Below are records; count how many of their lines contain the word "dropdown" and give the number alone.
#### RECORDS TO PROCESS
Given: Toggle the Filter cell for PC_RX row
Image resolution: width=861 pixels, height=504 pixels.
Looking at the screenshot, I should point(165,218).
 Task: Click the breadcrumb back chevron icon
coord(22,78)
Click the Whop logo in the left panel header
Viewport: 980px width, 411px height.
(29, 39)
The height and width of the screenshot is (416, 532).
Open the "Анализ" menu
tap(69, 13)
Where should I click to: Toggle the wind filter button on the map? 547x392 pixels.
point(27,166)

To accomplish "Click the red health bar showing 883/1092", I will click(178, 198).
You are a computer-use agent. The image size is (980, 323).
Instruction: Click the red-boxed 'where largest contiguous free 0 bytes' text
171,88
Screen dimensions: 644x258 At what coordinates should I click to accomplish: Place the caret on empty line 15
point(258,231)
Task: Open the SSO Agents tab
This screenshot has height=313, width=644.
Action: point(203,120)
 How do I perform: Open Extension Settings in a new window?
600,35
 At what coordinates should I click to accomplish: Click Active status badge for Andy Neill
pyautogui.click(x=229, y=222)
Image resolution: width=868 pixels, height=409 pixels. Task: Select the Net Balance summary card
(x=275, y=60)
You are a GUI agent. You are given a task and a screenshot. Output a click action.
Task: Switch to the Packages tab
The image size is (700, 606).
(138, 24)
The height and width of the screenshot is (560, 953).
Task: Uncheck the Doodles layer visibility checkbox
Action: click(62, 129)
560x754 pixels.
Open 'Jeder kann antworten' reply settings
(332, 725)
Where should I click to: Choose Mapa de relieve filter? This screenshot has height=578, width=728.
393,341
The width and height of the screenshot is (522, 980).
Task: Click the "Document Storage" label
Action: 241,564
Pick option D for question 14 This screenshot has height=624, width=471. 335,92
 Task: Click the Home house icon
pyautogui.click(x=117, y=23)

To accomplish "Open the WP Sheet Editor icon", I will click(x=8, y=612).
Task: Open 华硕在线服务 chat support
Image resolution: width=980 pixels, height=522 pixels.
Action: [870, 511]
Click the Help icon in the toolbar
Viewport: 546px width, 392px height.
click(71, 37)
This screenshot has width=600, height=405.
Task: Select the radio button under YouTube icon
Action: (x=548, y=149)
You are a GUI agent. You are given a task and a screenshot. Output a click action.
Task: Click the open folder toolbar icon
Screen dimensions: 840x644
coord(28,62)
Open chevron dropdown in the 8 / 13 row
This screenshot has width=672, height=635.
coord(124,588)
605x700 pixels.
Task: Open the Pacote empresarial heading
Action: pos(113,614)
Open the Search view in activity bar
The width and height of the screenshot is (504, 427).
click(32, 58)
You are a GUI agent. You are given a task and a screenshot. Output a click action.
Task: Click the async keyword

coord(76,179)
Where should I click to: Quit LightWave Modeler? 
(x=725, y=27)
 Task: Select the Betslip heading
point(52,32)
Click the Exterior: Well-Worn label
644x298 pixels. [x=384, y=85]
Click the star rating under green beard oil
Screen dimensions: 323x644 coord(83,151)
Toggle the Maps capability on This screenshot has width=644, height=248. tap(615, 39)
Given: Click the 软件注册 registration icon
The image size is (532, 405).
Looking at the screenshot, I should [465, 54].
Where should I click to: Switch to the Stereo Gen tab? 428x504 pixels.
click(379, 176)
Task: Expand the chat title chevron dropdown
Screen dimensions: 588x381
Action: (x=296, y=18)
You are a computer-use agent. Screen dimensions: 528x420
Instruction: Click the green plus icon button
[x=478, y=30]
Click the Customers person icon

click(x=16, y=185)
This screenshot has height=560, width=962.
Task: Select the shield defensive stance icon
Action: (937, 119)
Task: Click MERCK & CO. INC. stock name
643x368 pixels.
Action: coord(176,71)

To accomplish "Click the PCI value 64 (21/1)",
########
REPLY TO THE EXERCISE
2